Item 2: The references in this section include the original observations and the important historical observations about these co-morbid conditions, as well as some modern references. 

Item 3: Explanations for TSH, ESR, and WBC are now included as requested. 

Item 4: POTS and MCAS are now included in the Abbreviations. 

Item 5: The paper by Hunt and colleagues has been included. Thank you for this suggestion. 

Item 6: We have added references to this sentence, and added an additional new reference from Theoharides about mast cells and COVID.

Item 7: We have added a statement at the end about the ethical issues. This case report was exempt from IRB approval, and the patient gave full consent to have his information included. 

Reviewer 3 Report

A very timely and necessary piece, thank you for your vital contribution. We need more case studies such as this, and yours is a very appropriate one which importantly analyses interevention and what the 'magic ingredient' may be for some patients with LC. With your paper, I did got a clear sense that this was a treatment approach made up of a constellation of interventions. As a reader, it would have also been helpful to get a sense of whether this patient used compression and salt/fluid intake as a treatment modality also? 

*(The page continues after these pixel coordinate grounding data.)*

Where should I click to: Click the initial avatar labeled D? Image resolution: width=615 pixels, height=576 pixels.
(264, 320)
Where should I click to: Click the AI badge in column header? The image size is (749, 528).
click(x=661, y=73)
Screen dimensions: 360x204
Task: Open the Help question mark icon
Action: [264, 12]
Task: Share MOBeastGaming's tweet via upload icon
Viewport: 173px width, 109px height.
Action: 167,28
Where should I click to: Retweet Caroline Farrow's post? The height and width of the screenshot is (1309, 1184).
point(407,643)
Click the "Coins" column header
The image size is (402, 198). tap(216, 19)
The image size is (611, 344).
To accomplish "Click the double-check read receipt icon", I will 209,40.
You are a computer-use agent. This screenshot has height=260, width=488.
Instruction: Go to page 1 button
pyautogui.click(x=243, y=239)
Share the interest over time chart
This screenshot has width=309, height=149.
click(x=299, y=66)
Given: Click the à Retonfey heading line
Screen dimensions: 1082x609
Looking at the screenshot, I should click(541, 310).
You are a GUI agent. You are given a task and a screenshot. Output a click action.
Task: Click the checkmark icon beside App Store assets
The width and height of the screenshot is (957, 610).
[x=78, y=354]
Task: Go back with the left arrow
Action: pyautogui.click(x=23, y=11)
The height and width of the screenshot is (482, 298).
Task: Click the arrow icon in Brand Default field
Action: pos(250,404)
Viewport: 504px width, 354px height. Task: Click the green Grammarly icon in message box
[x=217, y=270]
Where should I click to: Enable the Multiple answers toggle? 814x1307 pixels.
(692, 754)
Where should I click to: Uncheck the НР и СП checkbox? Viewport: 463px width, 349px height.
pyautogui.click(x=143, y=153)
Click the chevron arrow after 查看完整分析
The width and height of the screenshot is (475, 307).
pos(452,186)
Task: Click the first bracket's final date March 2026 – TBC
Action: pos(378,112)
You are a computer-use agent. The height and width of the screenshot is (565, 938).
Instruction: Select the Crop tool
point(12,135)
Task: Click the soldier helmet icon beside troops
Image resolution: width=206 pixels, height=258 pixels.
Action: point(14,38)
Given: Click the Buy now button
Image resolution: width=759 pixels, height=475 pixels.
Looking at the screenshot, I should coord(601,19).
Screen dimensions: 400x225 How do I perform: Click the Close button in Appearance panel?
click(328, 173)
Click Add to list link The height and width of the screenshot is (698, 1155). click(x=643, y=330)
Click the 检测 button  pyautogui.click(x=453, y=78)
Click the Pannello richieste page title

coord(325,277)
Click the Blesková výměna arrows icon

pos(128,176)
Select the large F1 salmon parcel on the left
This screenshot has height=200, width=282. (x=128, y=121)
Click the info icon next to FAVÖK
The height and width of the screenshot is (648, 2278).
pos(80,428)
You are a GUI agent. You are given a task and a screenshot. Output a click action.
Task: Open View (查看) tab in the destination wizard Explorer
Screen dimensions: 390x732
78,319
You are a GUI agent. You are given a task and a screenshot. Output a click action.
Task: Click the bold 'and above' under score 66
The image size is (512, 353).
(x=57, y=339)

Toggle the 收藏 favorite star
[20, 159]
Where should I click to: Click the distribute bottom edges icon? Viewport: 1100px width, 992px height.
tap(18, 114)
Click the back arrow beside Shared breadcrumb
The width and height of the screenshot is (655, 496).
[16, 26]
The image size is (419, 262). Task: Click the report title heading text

It would also to have been helpful to have further post intervention HR meaurements to be entirely sure that his recovery was due to POTs . For example, he seems to take a huge leap from March 22 (running 4x a week for 10 mins) to an 8km run in Oct 22. Something has happened in this time and it would be helpful to have HR information if you have it, to contextualise why this significant recovery happened (i.e was it POTs , was it just great pacing and fatigue management, was it avoiding PESE?)

Author Response

We thank the reviewer for these comments. We had neglected to specify that the patient was using compression garments and adding sodium chloride, so have added a sentence to this effect to the revision. 

 

The reviewer asks whether we have further post-intervention heart rate measures. We did not perform a repeat standing test, but the patient himself tracked his heart rate as one of the ways of avoiding post-exertional malaise. We have added a mention of this to the revised manuscript. We believe the recovery was due to a mix of the factors the reviewer mentions (the therapies we provided, good pacing, avoidance of PEM, and probably some spontaneous improvement as he got further away from the initiating infection.) I think the revised manuscript is clearer about these issues.